Elly Mwaijande vs Petros MAjinyori & 4 others. Misc commercial case no 18 of 2023.

This cas is about unfair prejudice of comlanya affairs in wich member of comlany sued a company for protecting  his interest.

It is on record that the 5th respondent is limited liability company doing business among others construction. Being a construction firm, the presence of registered

engineer is mandatory as such on 1st September,2019 the 5th respondent

hired the petitioner as electrical engineer and technical director for the term of 12 Months. Ill-advisedly, some of shareholders failed to pay for their subscribed shares and in the circumstance the petitioner on 20th October, 2019 was allotted with 5 shares, so he become a shareholder and employee of the 5th respondent. However, on 31st December,2020 the petitioner employment was terminated and remained as shareholder.

Further facts were that, after that termination, the 5th respondent continued to use the petitioner names and professional credential without the petitioner’s consent. Despite of numerous reminders the 1st 2nd 4th

Respondents have turned deaf and neglected or refused to initiate the process of removing the petitioner’s name in the 5th respondent’s register and regulators records in this case Contractors Registration Board (CRB).

It is against this background that the petitioner is praying for orders as

contained in the petition hence this ruling.

The court had this to say:

In my literal interpretation and in the light of what was stated in the case of Velisa Elizabeth Deflose (supra) the purpose of section 233 (1), (2), (3) of the Companies Act, No. 12 of 2002, ‘unfair prejudice’

is for the protection of the minority shareholders who may lack sufficient

power or influence over decisions touching the affairs of the Company or critical matters affecting the business of the Company or exclusion of a shareholder from the management or decision making over the affairs in instances where there is a legitimate expectation of being involved in the management of the companies.

With the above understanding, it should be noted that a petition for unfair prejudice may be brought on the grounds that the affairs of the Company are being carried out or have been conducted in a manner that is unfairly prejudicial to the interests of the minority shareholders. It should further be emphasized that a phrase company’s affairs imply multitude of things and need to be understood within the context in which it is considered.

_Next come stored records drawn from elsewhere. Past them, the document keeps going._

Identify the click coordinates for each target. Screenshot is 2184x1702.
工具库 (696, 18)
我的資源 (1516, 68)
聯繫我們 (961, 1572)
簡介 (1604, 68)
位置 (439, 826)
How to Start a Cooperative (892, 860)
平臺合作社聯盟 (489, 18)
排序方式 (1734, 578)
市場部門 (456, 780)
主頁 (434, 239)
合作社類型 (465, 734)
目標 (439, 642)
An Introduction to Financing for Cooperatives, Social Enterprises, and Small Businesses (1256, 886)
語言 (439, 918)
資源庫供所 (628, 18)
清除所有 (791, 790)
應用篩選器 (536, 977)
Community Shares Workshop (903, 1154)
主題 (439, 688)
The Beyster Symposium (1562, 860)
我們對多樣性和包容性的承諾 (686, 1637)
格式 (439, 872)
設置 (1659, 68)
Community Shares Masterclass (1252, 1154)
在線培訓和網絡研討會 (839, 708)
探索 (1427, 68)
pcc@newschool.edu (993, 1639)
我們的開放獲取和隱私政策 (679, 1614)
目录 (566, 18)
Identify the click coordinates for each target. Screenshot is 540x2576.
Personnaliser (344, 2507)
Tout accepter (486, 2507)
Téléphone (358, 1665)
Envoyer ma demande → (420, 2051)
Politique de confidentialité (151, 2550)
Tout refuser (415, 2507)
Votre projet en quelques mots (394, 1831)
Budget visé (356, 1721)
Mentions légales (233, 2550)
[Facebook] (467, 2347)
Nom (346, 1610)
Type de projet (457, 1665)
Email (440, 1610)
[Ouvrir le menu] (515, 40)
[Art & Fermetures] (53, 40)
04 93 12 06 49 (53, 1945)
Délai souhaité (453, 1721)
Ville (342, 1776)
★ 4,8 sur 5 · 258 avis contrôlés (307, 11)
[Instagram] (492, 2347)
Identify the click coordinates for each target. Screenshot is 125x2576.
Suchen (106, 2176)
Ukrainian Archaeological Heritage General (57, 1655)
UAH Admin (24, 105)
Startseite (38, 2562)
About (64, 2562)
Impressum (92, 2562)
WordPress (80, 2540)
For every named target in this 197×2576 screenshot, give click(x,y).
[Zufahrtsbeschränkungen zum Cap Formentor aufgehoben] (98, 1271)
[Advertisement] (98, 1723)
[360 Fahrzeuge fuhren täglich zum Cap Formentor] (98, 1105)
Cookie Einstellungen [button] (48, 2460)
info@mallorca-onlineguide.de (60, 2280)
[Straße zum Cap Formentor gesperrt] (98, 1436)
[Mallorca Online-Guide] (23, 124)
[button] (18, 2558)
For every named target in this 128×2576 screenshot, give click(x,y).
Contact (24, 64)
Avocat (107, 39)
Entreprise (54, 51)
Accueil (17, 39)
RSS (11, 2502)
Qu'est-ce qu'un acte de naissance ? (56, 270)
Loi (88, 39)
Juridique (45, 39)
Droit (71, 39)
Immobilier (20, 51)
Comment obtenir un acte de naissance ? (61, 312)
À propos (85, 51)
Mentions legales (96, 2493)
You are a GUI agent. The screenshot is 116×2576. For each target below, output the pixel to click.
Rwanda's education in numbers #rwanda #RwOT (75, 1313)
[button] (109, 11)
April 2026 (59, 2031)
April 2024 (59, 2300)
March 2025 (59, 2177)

 It may include decision reached by directors, removal or exclusion of a member from participation in the management of the affairs

of a company and any actions taken by directors contrary to articles of association of a company may amount to unfair prejudice. Also, it should be noted that the interests of a member are not limited to his strict legal

rights under the constitution of the company but can take into account wider equitable consideration such as the underlying understanding between the parties.

See the case of Elder v Elder & Watson [1952] SC. 49 in which Lord Cooper had this to say: Unfairly prejudicial conduct could exist where there was a visible departure from the standard of fair dealing and a

violation of the conditions of fair play on which every shareholder who entrusts his money to a company is entitled

to rely. 

Guided by the above authority it is my considered view that refusal to remove the petitioner in 5th respondent register is an act of the company because directors are duty bound to initiate the process.

Therefore, that actions or omission in compliance or refusal to act on the

petitioner request amount to unfair prejudice. In the case at hand, the petitioner has alleged that the 5th respondent has refused to remove his name from the register in my view the request to be remove from the

register connotes transfer of shares as such it is a matter touching on the conduct of the affairs of the company. 

See the case of Arbuthnot! v Bonymann & Others [2015] EWCA Civ 536 (20 May 2015) at 630 the court held that, prejudice may extend to other financial damages.

Guided by the above authority and taking the status of the petitioner on the company, the affairs of 5th respondent are being run to his detriment because to date he cannot register his own company as his professional certificate are with the 5th respondent.